There’s really no easy way to answer that question because everyone will burn different amounts of calories per minute based on their body type.
The stationary bike offers less impact, but it’s also a more difficult machine to use and may not be ideal if you’re out of shape. Hence it burns more calories than the treadmill.
The treadmill certainly offers the same comfort and convenience as using an upright stationary bike, however, so it might make sense for someone overweight or who has had previous joint problems.
If possible, try both machines and see which one feels better for your body type; some are even able to simulate the feel of running on the pavement so that you don’t miss out on all of the benefits you’d normally receive from being outdoors.
When choosing between a recumbent bike and an upright stationary bike, most people will choose to purchase an upright model simply because they can get a full-body workout without having to adjust the amount of tension they feel on their legs at any given time.
Additionally, upright stationary bikes are useful for weight loss since they work your glutes and quadriceps in a way that’s similar to walking or running.
Since these muscles are used when cycling, using an upright bike is one of the best workouts for burning calories around your waistline.
Injury Rate stair climber vs treadmill
Injury risk is another reason to stay away. How likely are you either of these two machines to injure you? The treadmill will, unfortunately, win out here (or lose maybe a better way).
Not only is a treadmill high-impact, but people could fall off of the machine or injure themselves while on the machine because they are trying to avoid slipping.
There are three primary injury risks when riding an exercise bike:
- First, the pain experienced after sitting on a hard seat for an extended period of time, which can be alleviated by wearing padded underwear.
- Knee pain from constant rotations with the legs
- Prolonged periods of time spent hunched over can often lead to back or neck pain.
All in all, this list is very manageable with a little forethought.

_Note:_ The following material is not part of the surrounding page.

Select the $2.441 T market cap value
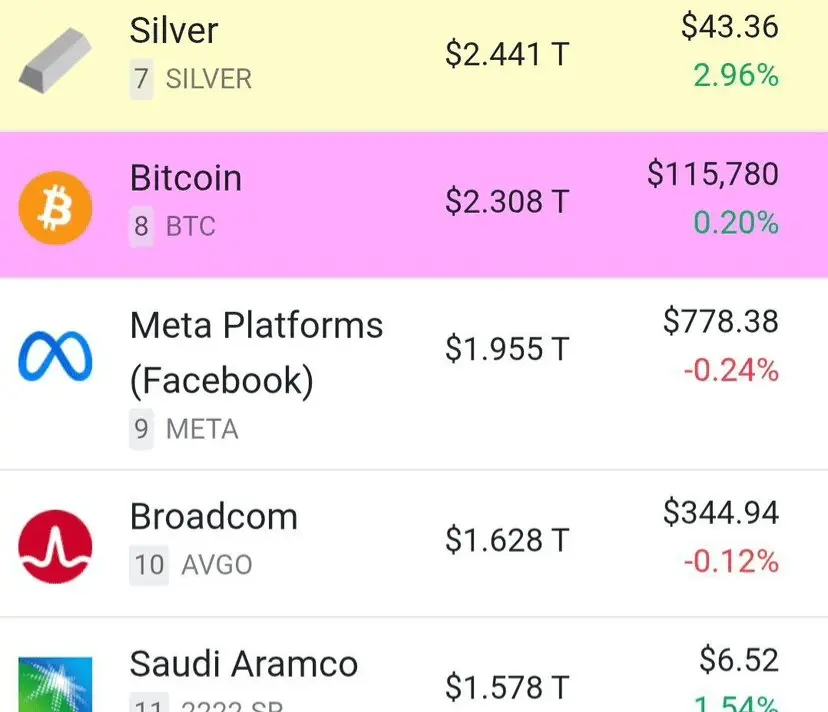Viewport: 828px width, 712px height. 507,54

By taking at least one day off per week and biking with good posture–plus visiting the masseuse for neck and shoulder massage–you should be able to minimize pain and discomfort while you are commuting by bike.
Many people are concerned that the injuries on a treadmill could be more serious and less avoidable, so you may choose to prioritize using a bike instead.

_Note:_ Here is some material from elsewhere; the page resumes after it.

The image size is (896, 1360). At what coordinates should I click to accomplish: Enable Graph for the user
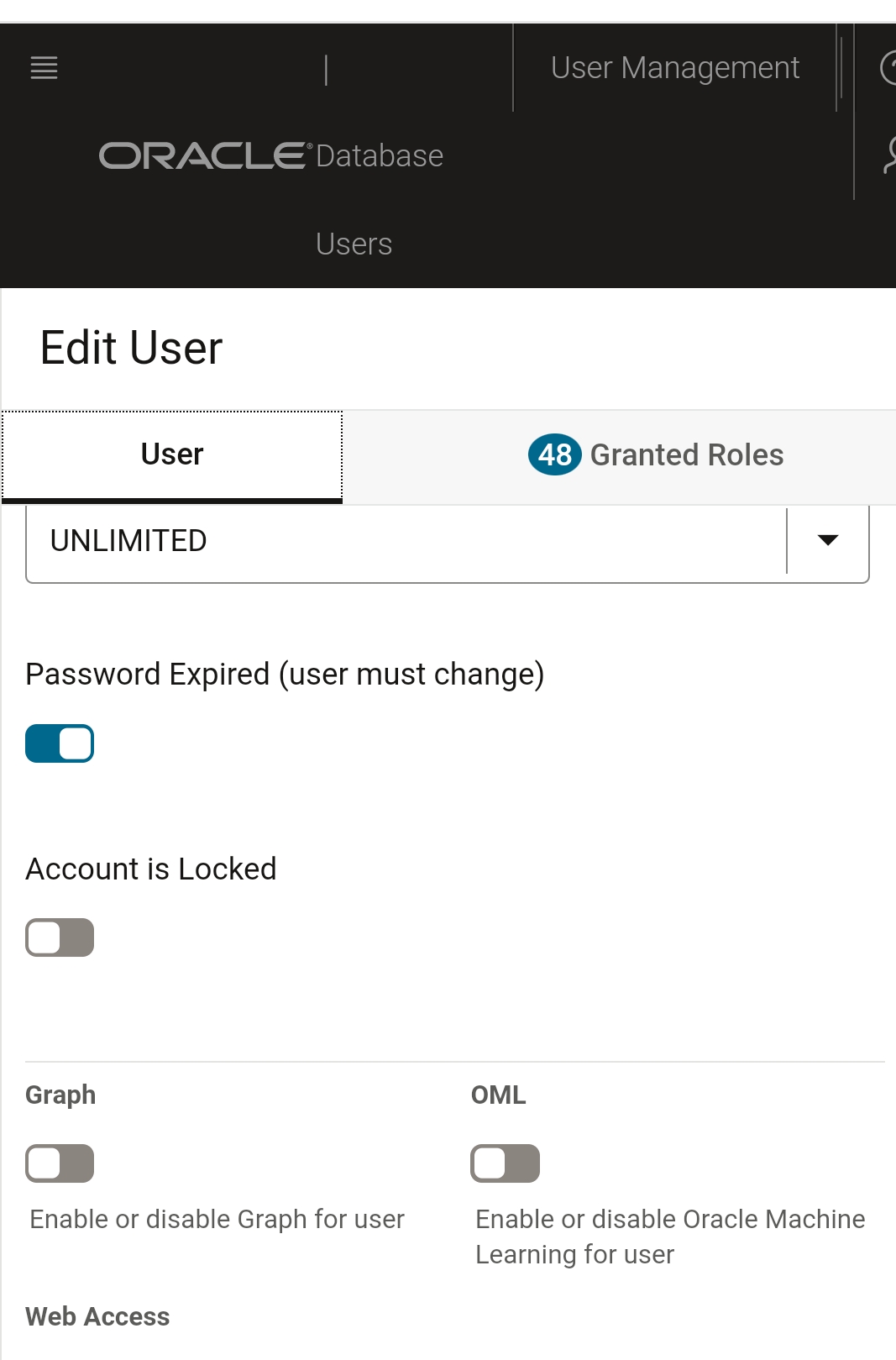[x=60, y=1163]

So which machine offers the best variability, Stationary Bike or Treadmill?
Can’t decide between a stationary bike and a treadmill? Fortunately, they both offer an array of programs to keep you interested. However, if you want to change it up from time to time, look for the type that allows you to set your own workout length or the number of calories burned.
This way, you can avoid getting bored with your workout regimen.
One of the best things about a treadmill is that you can choose how fast or slow it goes, whereas, on a bike, you are limited to how fast the pedals spin. If running for a long period of time isn’t your style, but uphill and downhill runs are, then maybe pick a treadmill over an exercise bike.
Stationary Bike vs Treadmill Which is Suitable for Apartment?
Either of these two machines can easily be stored when not in use. Stationary bikes will take up less space, but they may be louder depending on the model you choose (you don’t want to annoy your neighbors).
Some treadmills fold up so that you can lean them up against a wall when they’re not being used. This is convenient if you live in a small space and don’t want to devote an entire room to exercise equipment.
There are many benefits of using a stationary bike over the treadmill. The first benefit is that it has less impact on your joints and bones than running does. Second, you can still get an aerobic workout with a stationary bike instead of just walking or jogging, which will not provide any cardio fitness benefits.
Thirdly, you don’t need much space for a bicycle compared to how big and bulky treadmills tend to be. Finally, bicycling offers more flexibility in speed options, while treadmills offer only one general pace option (unless they’re programmed).